Friday's Child is one of several Heyer romances where the hero and heroine are married early in the novel, and the plot follows their path to mutual love and understanding. Other examples include The Convenient Marriage and April Lady.

Plot summary

The wild young Viscount Sheringham is fast running through his considerable income through gambling and other extravagant pursuits; and he cannot as yet touch the principal, unless he marries.  As the lady with whom he currently fancies himself in love, the beautiful Isabella Milborne, is also an heiress, he proposes.

Isabella rejects him unhesitatingly, citing his dissipated lifestyle.  A lively quarrel then follows with his obnoxious widowed mother and her brother, who wish to retain control of his father's fortune themselves.  The Viscount storms off in a fit of pique, vowing to marry the first female he meets.

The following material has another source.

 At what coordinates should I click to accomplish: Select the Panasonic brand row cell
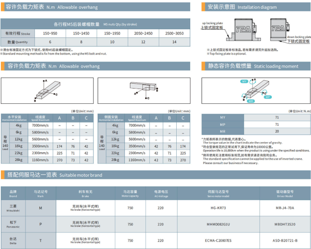point(13,224)
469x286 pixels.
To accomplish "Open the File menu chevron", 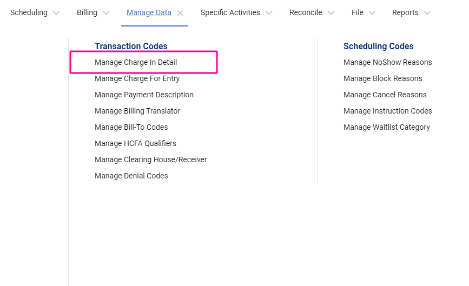I will click(372, 13).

This turns out to be the pretty but orphaned and shy Hero Wantage, who has secretly loved him since they were children, and who now lives with one of his neighbours in the position of Cinderella, complete with Ugly Sisters.

The rest of the novel, chronicling the Viscount's gradual transition to maturity and the realisation that the one he really loves is Hero (the "loving and giving" child of the title), is told with Miss Heyer's characteristic wit, and features some of her most memorable dialogue, plot twists and characters (such as the fiery but lovelorn George Wrotham, whose hobby is fighting duels).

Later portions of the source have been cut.